Quick example of an in-design debugging algorithm for Silice.

Notes:

• the algorithm generated (internal__debug) is very heavy and most likely very inefficient on the clock
• this PoC does not handle value re-routing (you need to propagate a signal yourself to the main algorithm)
• the counter do not behave as greatly as expected: it would be better to specify a real frequency for both sampling of the switch button and values -> This could be fixed by putting the decrement operations in an always_after block, but it does not play well with how state is managed in the algorithm (all while (!io.ready) {} would have to be rewritten another way)
• unfortunately, Lua 5.3 lacks some functions that we had to write ourselves
• the format parser is a bit jenky and might be difficult to modify to support more complicated format, but works for now
• can't use preprocessor variables in an $include statement, so we had to hardcode the path (line 41)
• only supports the formats %b and %x

debug.lua

__DEBUG__NUMBER_OF_BUSES       = 0
__DEBUG__BUS_WIDTHS            = {}
__DEBUG__FORMATS               = {}

--[[
  Parse a C-like format and returns all the string parts and the "holes" (the formats, really)
]]
function parse_format(fmt)
  local backbone = {}
  local holes = {}

  -- format lexer
  local current_backbone = ''
  local is_format = false
  for c in fmt:gmatch(".") do
    if is_format then
      is_format = false
      if c == '%' then
        current_backbone = current_backbone .. c
        is_format = false
      elseif c == 'b' or c == 'x' then -- TODO: support more formats later, possibly never
        table.insert(backbone, current_backbone)
        current_backbone = ''
        table.insert(holes, c)
      else
        error('Invalid format "%' .. c .. '"')
      end
    else
      if c == '%' then
        is_format = true
      else
        current_backbone = current_backbone .. c
      end
    end
  end
  if is_format then
    error('Invalid format "%"')
  end

  -- NOTE: insert our current backbone in the backbone list, because it may not be empty
  --       if it is empty, it's ok because we want it
  table.insert(backbone, current_backbone)
  current_backbone = ''

  return backbone, holes
end


--[[
  Preprocessor-only debugging function for Silice, as a big proof of concept before implementing it in the compiler
]]
function __debug(alg, fmt, ...)
  local args = {...}

  if SIMULATION then
    local args_str = ''

    for _, v in ipairs(args) do
      args_str = args_str .. ', ' .. v
    end

    return '__display("' .. fmt .. '", ' .. args_str .. ')'
  else
    __DEBUG__NUMBER_OF_BUSES = __DEBUG__NUMBER_OF_BUSES + 1

    local args_str = '{'
    local N = #__DEBUG__FORMATS
    local format_parts, specifiers = parse_format(fmt)
    table.insert(__DEBUG__FORMATS, {fmts = format_parts, specs = specifiers})

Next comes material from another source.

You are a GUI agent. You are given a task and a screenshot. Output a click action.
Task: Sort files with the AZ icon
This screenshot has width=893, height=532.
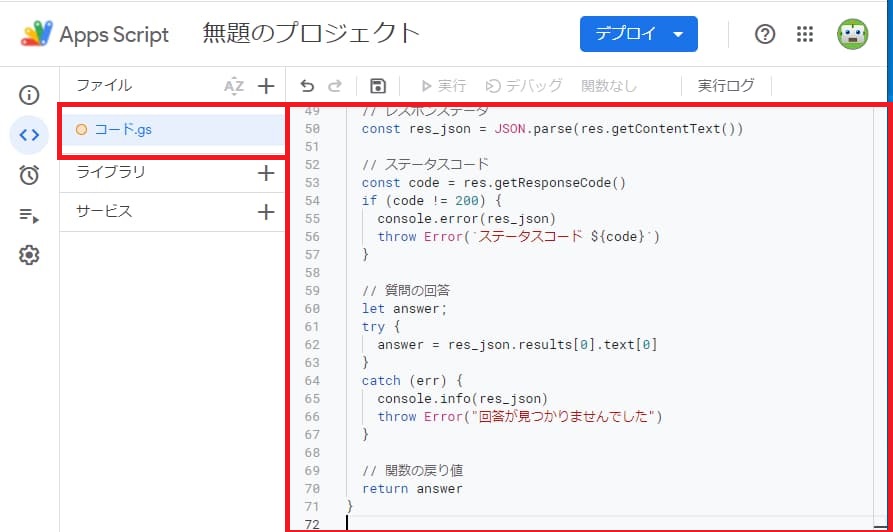coord(234,86)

    if #specifiers ~= #args then
      error('Not enough arguments to "__debug" macro: has ' .. #specifiers .. ' formats but got ' .. #args .. ' arguments')
    end

    local bus_width = {}
    for k, v in ipairs(args) do
      if k == 1 then
        args_str = args_str .. v[2]
      else
        args_str = args_str .. ', ' .. v[2]
      end
      table.insert(bus_width, v[1])
    end
    table.insert(__DEBUG__BUS_WIDTHS, bus_width)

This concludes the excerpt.